_WORK INSTRUCTION_
Among the lines below, output only those between the line holding "Telugu (546, 1022)" and the line holding "Personal (138, 105)", inclusive, exactly as written and with no pictures.

_PROVIDED MATERIAL_
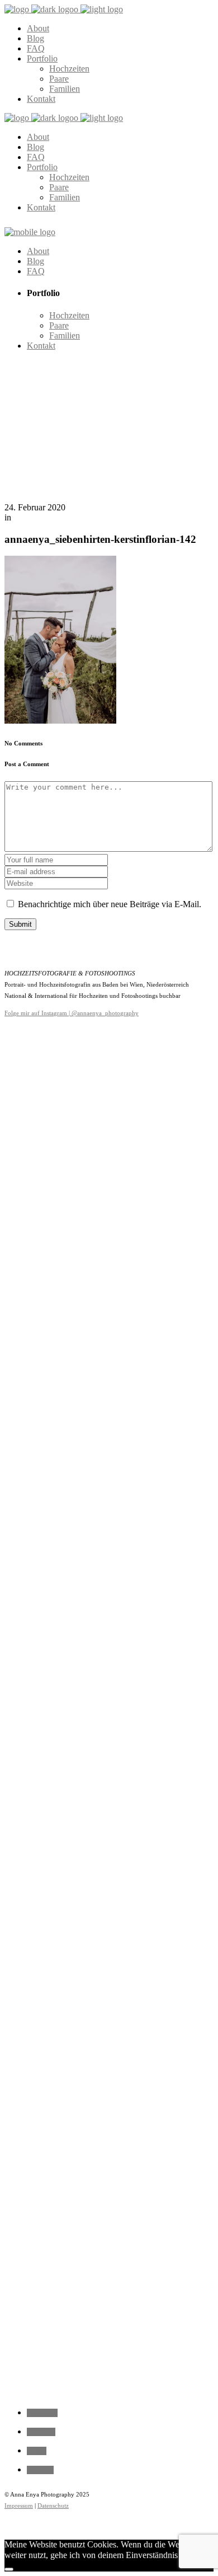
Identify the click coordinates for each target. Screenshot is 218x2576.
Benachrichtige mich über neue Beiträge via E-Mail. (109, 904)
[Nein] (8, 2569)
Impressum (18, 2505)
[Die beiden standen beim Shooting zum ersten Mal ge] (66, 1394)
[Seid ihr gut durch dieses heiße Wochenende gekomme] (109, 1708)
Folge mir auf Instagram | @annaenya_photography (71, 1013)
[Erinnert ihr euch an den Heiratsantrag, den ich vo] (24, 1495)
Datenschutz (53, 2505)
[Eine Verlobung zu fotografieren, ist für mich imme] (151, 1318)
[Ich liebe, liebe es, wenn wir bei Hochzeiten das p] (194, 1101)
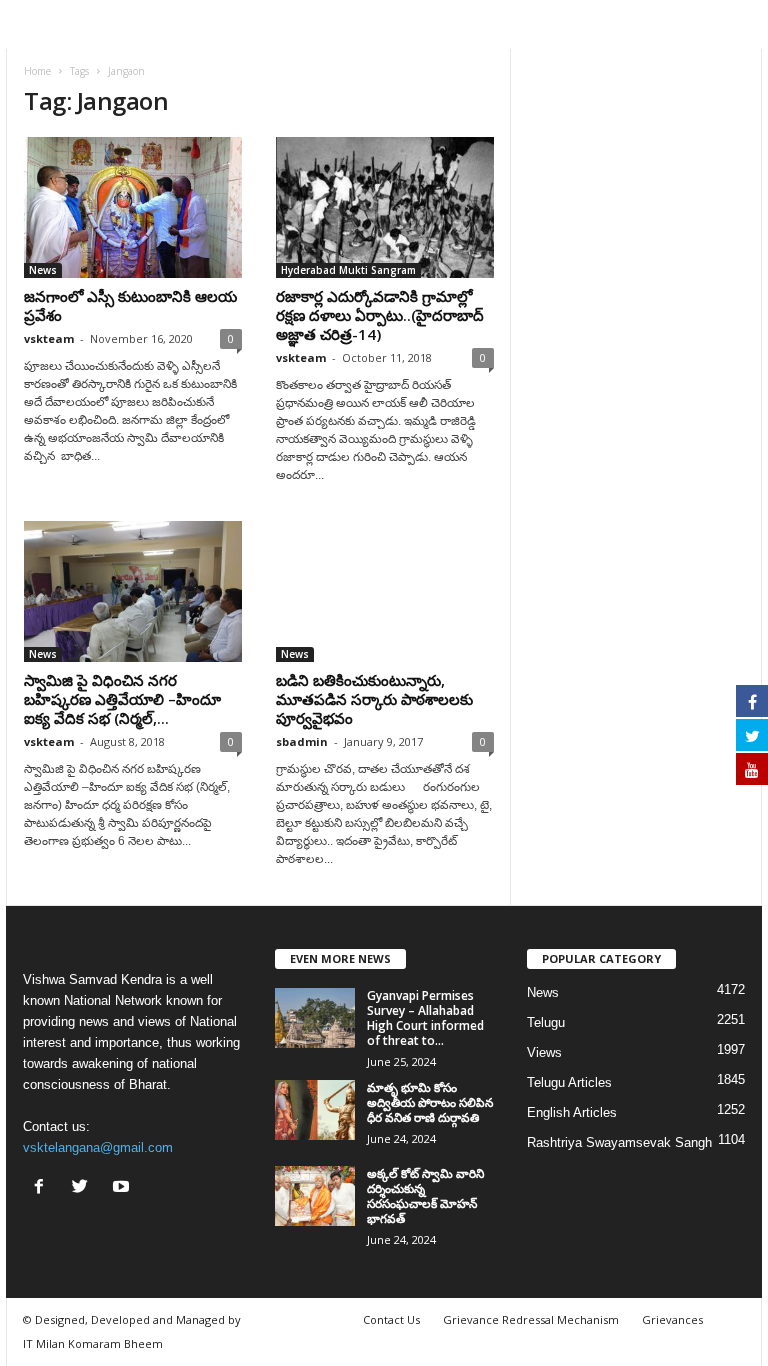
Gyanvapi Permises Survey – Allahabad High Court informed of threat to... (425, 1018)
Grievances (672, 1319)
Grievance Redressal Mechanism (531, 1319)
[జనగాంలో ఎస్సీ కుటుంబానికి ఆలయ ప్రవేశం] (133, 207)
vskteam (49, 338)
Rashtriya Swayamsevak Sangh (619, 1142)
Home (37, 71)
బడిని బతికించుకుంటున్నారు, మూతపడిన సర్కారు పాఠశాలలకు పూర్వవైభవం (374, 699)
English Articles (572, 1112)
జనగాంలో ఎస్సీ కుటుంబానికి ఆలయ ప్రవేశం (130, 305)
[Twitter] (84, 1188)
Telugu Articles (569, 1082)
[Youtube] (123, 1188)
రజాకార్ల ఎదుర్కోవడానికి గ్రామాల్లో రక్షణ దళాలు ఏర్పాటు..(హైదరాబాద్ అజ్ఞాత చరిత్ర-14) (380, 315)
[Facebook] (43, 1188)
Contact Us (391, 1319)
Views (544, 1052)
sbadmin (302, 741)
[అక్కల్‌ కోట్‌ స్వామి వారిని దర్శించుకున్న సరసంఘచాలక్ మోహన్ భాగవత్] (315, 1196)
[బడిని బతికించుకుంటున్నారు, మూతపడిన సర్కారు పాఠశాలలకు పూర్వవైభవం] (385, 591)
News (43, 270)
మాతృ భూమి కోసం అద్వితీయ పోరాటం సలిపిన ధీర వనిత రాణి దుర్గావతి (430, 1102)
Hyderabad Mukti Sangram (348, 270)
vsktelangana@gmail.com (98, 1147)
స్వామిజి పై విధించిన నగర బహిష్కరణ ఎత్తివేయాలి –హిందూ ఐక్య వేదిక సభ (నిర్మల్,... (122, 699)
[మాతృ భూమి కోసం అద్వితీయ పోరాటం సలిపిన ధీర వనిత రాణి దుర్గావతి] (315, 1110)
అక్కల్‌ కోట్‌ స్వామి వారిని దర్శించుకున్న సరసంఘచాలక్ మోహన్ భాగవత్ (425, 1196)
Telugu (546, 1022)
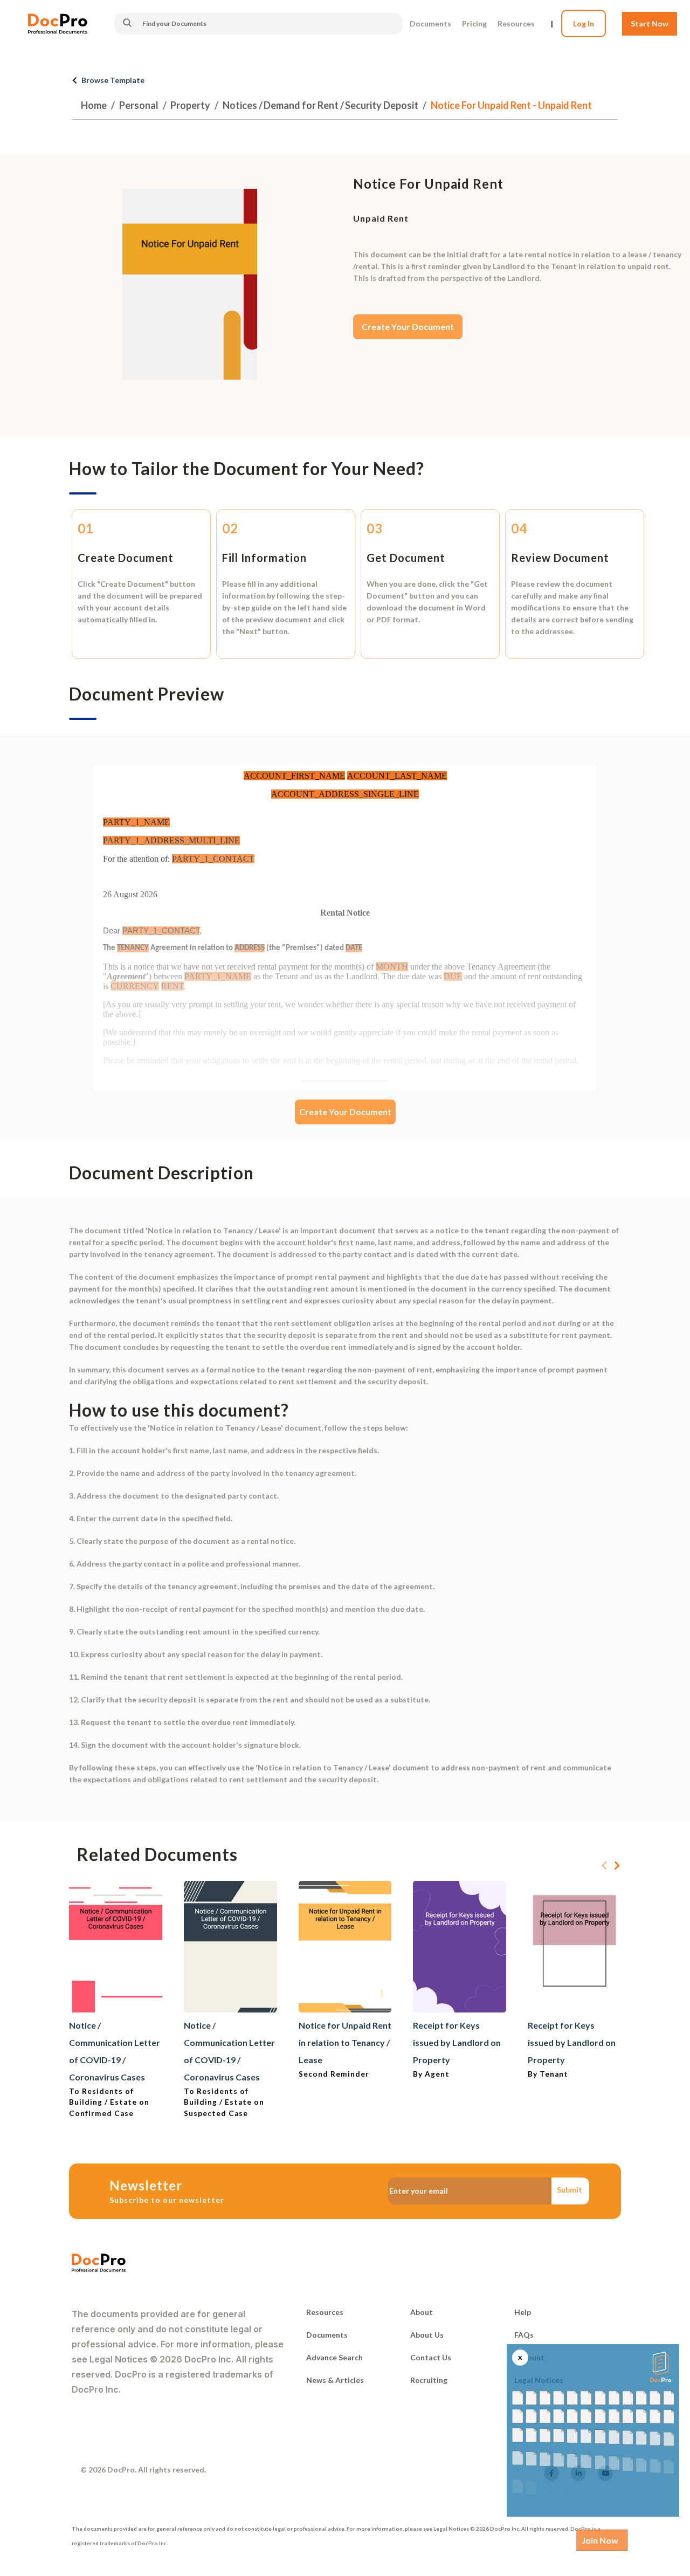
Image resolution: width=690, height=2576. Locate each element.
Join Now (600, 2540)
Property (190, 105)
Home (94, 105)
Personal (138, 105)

* * *

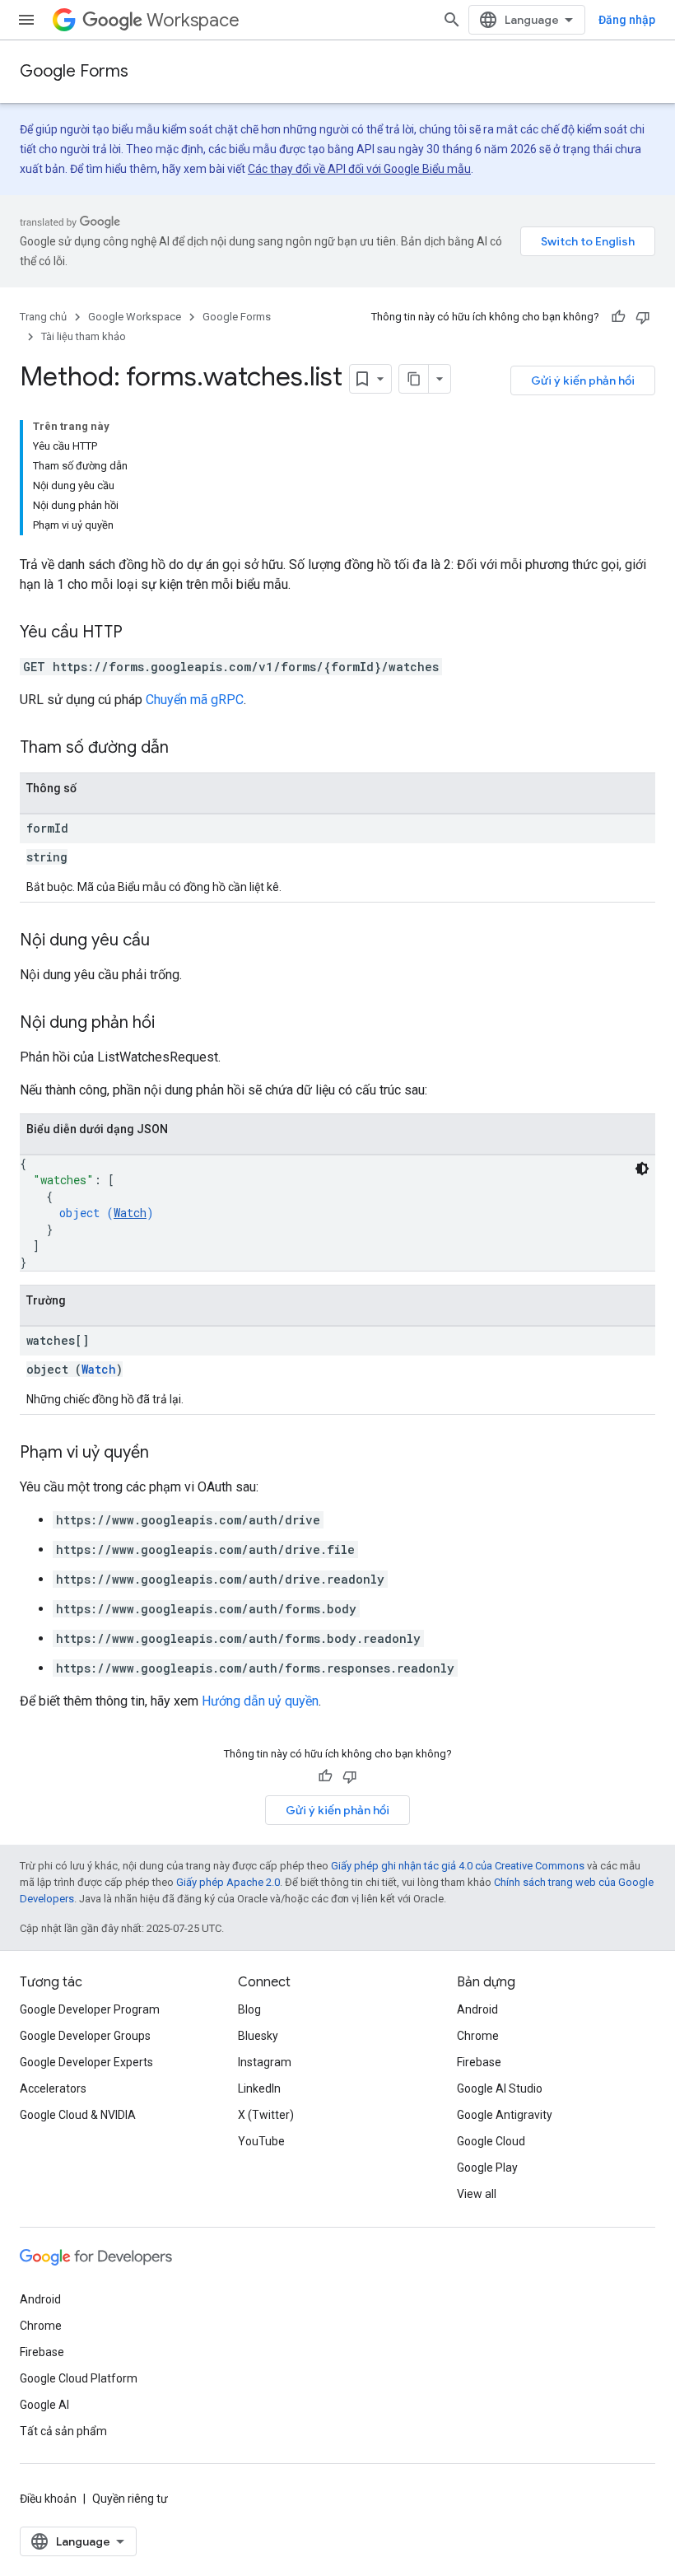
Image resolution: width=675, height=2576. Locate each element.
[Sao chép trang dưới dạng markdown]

_ANSWER BOX_
Telugu (546, 1022)
Image resolution: width=690, height=2576. Locate each element.
Join Now (600, 2540)
Property (190, 105)
Home (94, 105)
Personal (138, 105)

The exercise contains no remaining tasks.